Yesterday's sudden announcement from Steve Jobs that he is stepping down as CEO at Apple has led to a flurry of articles written about Mr. Job's impact on the industry and what this means for Apple. Reading many of those articles has led me to reflect upon how this man's great career has influenced my life. Upon completing this reflection I've come to the conclusion that he has been one of the most influential people in my life; especially of people whom I have not even met or worked with.
The influence of Mr. Jobs started early. I remember many late nights in high school sitting in front of the Apple II my father had brought home from work. Learning how to program and make that machine do anything I wanted fascinated me. With some simple additional hardware, I could hook up that machine to control and influence objects outside the computer. What power. The possibilities were endless. These late nights led to my decision to attend engineering school in college and focus on electrical engineering. I preferred electrical engineering because I wanted to learn more about digital design to build and interface with the computer. Software was an integral part to making this tool sing and dance.
That love of the PC provided me the opportunity to work at IBM in Florida while Don Estridge was leading the team building IBM PCs.
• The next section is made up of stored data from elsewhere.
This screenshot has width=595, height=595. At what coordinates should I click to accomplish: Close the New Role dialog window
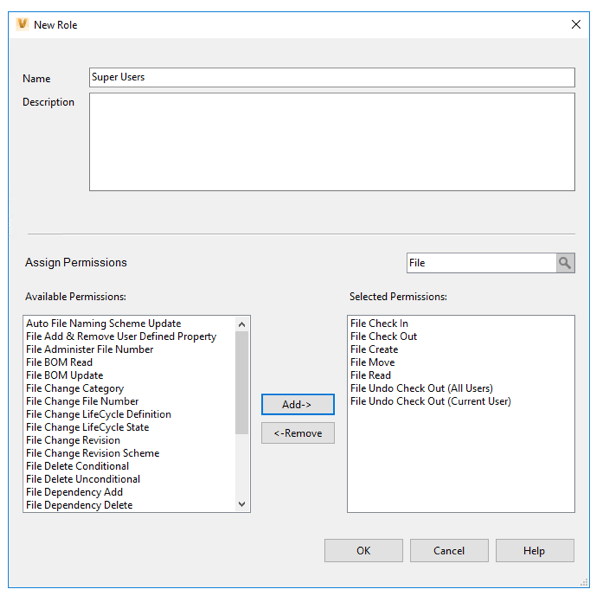(x=576, y=25)
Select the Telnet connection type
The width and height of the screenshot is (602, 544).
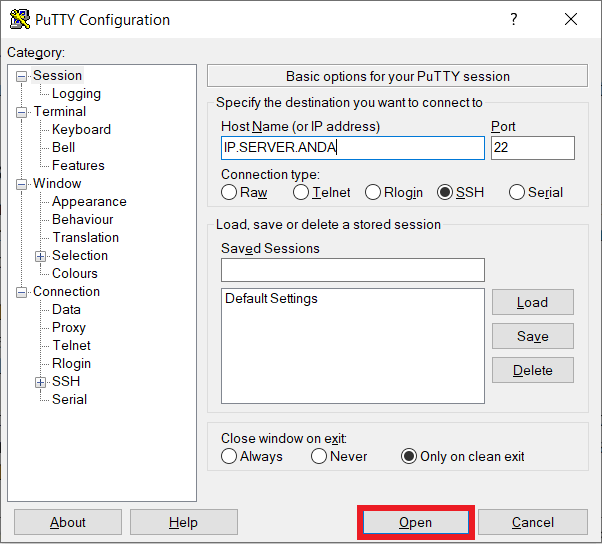click(x=301, y=193)
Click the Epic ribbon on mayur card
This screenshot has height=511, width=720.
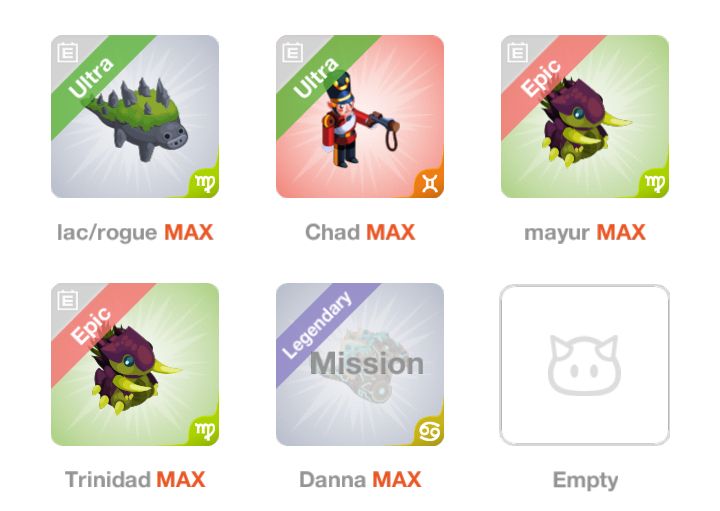pos(541,78)
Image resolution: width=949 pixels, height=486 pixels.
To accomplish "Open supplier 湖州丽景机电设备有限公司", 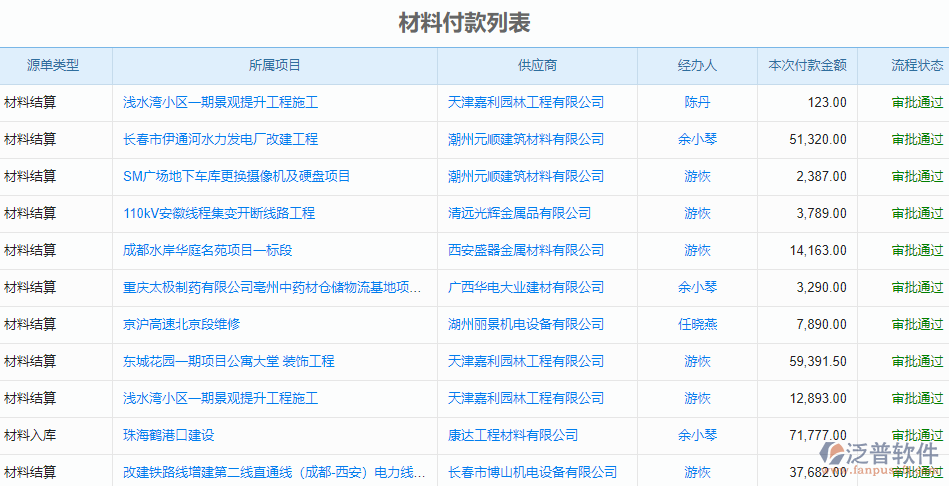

This job shifted my focus from Apple computers to IBM PCs. That shift lasted a couple of decades and culminated with me working at Microsoft. During this time, I thought Mr. Job's influence upon my life was just that initial, but critically important, exposure to the Apple II. After all, I wasn't an iPod user. I didn't use a Mac. During those decades I don't know that I used any Apple products so I figured there wasn't any further influence. Boy, was I wrong!
In the mid-90s, the mobile phone was really hitting its stride. They were becoming smaller, having better Internet connectivity and prices were dropping. The industry looked solid with Nokia, Motorola, RIM and others leading the charge. Most people figured there wasn't room for another player in this crowded space. Then, Mr. Jobs announced a "revolutionary product that changes everything" - the iPhone. Of course, the Apple loyalists jumped on the bandwagon immediately. However, I think it was when the downloadable app model matured for the iPhone when the true revolution began. This vision of the mobile phone being an open platform that isn't defined by the carrier, but instead by the consumer, is revolutionary and now being copied by every other major platform including the TV. The downloadable app model is considered an integral part in enabling the Bluetooth ecosystem containing low energy sensors. This model allows rapid innovation for product developers and incredible flexibility for the consumer.
So, after a couple of decades the influence of Mr. Jobs upon my life has come full circle. I carry an iPhone. I use an iPad for reading and web browsing. I travel with a Macbook Air. These are all great products I love as a consumer, and appreciate as a tech – and mobile industry – professional. For these excellent tech devices as well as the influence he had on the direction of my career, I'd like to thank Mr. Jobs, and wish him well.